Jack moved, so he could study the angle of her leg. “Well, I’ve read zero law books in my life, so we’re even.” It was a tiny lie, a drop in the bucket, comparatively.
“How did you know?”
“That you’re in the legal profession?” He shrugged. “Lucky guess. The suit and the big heavy briefcase you lugged on board helped.”
“And the expensive, useless look?” she asked, with another small smile. “I’ve heard all the jokes about lawyers at least twice over.”
He felt a twinge. Even though she was being cynical about her profession, it was a paraphrasing of the conclusions he’d drawn about her personality when they’d been taking off.
“What’s the S.K. stand for?” he asked, deliberately changing the subject.
“Of course, my briefcase. Sophie Kingston.”
He nodded. “I’ll have to straighten out your leg, Sophie.”
She grimaced. “I would have done it myself but every time I tried to move it, it hurt so much I quit.”
“I’m just going to feel for the bone, first,” he warned her as he reached for it.
Her lips compressed as he probed gently, feeling the angle of the leg through the soft fabric of her trousers.
“I think you’re right. Two places at least,” he said. “Ready?”

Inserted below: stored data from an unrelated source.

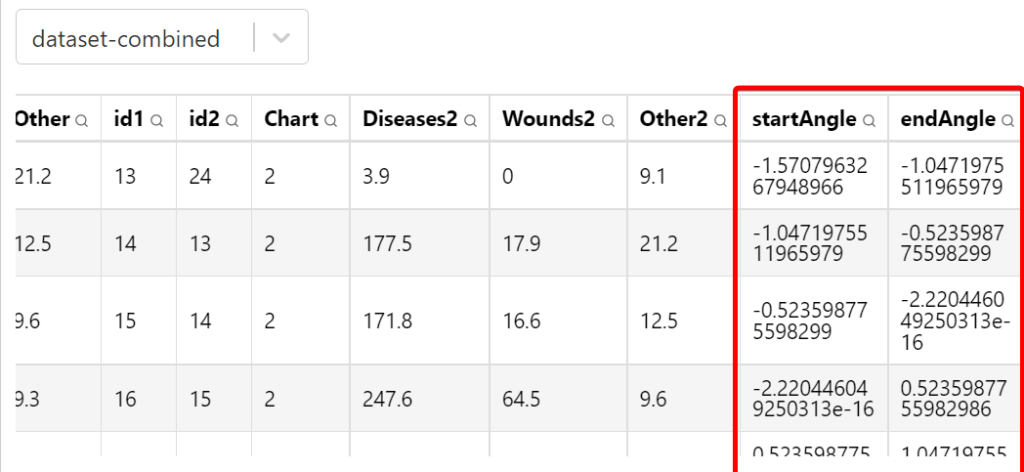
Task: Click search icon in id1 header
Action: [x=157, y=120]
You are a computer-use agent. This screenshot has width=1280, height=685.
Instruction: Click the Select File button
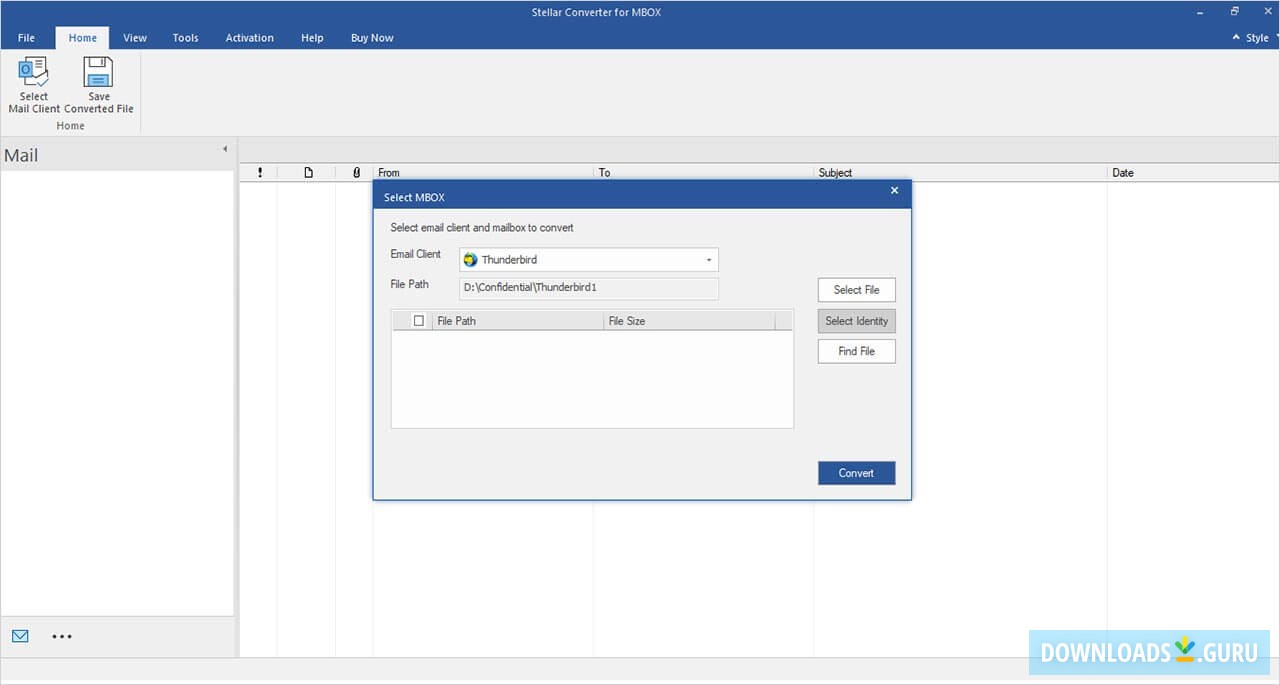(x=856, y=289)
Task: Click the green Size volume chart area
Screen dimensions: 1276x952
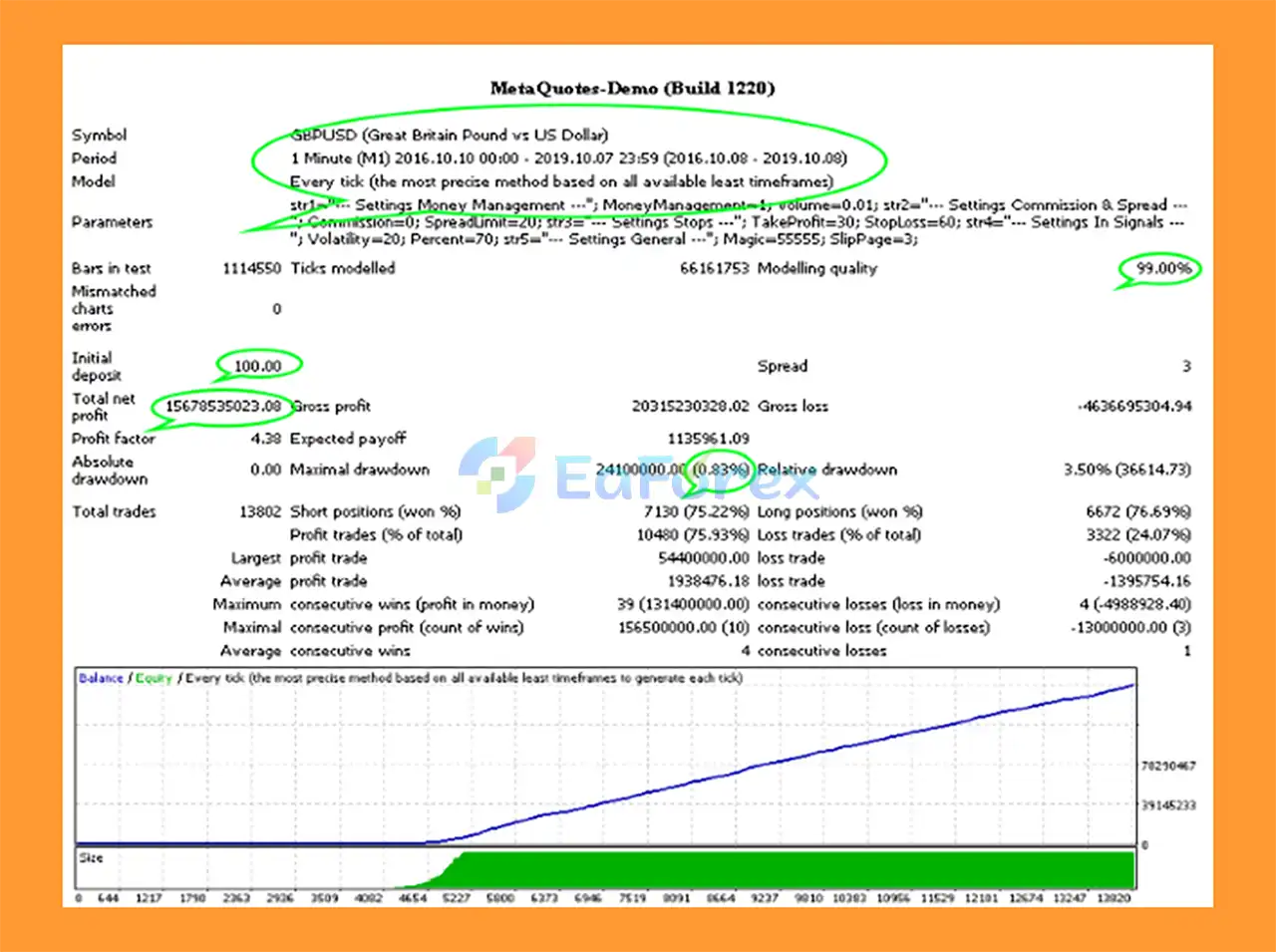Action: click(x=798, y=868)
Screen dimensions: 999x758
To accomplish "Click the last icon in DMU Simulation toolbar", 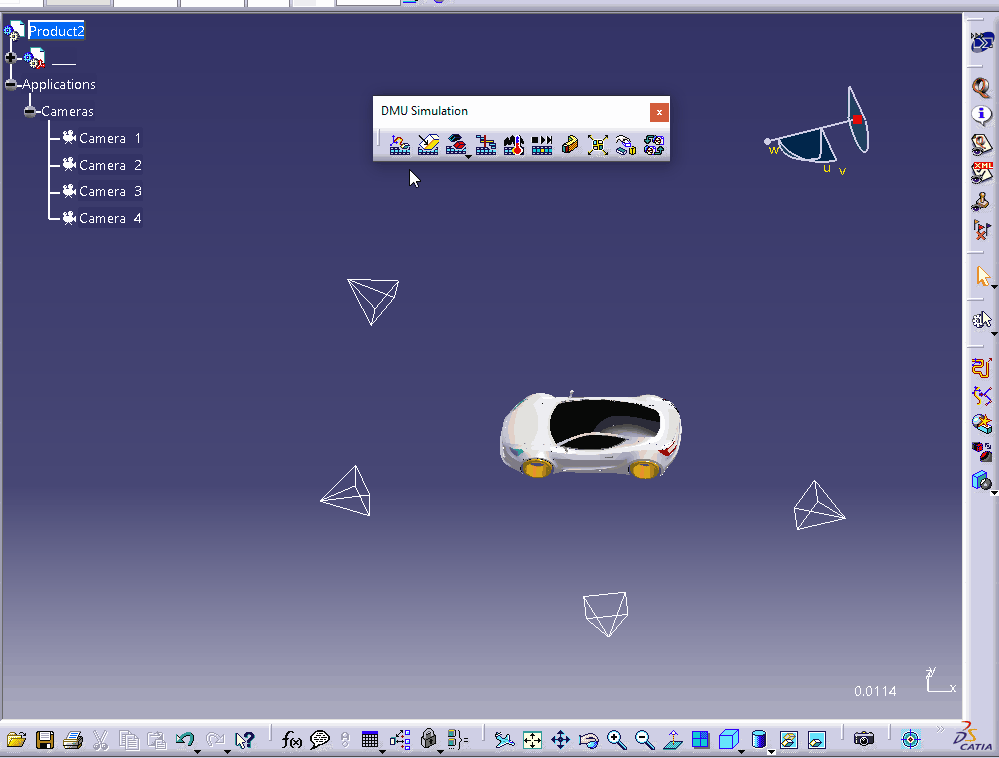I will tap(654, 145).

Gently, he straightened her leg. Her steadiness was another surprise. All she did was chew her lip and, once, suck in her breath, whistling it through her teeth, although he knew damn well the pain was enough to make her want to scream. She turned chalk white and for a moment he thought she was going to pass out but she only blinked for a few seconds.
“Thanks.” Her voice was husky. She tilted her head back, exposing a long
column of throat, looking back up the cliff.
“Not a hope,” Jack said quietly.
She didn’t pretend to not understand. “I won’t last long on this shelf. Just getting through the last few hours of the night since the crash was bad enough.” She bit her lip. “The plane didn’t catch fire, did it? There might be food, warm clothing…”
He looked back up the cliff, then back at her. There was no entreaty in her eyes or irresolute hope. Just steady determination.
He realized then that he’d been wrong. Sophie wasn’t aggressive. She wasn’t out there claiming victories for womanhood, racking up a tally of smaller souls destroyed in her wake. She was serenely getting on with her life, going her own way. There was a quietness about her that he’d overlooked until now. A sense of wisdom. Maybe, old hurts buried deep. All good roots for a strength of character that had nothing to do with aggressiveness and everything to do with purpose and resolve.
For the first time since the plane had lurched without warning to one side and begun its long sideways slip down through the night sky, Jack felt his guilt lighten a little. This woman was a born survivor. A fighter. He’d promised himself he’d get her out of this but now he knew she would be doing her best to make sure it happened too. Abruptly, he felt their fledging relationship shift from rescuer and victim into something warm and comfortable. Partners.
“We’ll just have to bring it down to you, won’t we?” he said.
The climb back up nearly finished killing him. He slipped three or four times, only to lunge for the wire just in time to hold himself up. Each little fall jerked on his ribs in a way that sent hot pokers of agony through him and made his vision swim. But after his sight cleared, he doggedly carried on, aware of the woman sitting below him, watching and listening to every move he made.
By the time he climbed back onto on the edge of the cliff, his whole body trembled and his muscles and sinews shrieked white agony.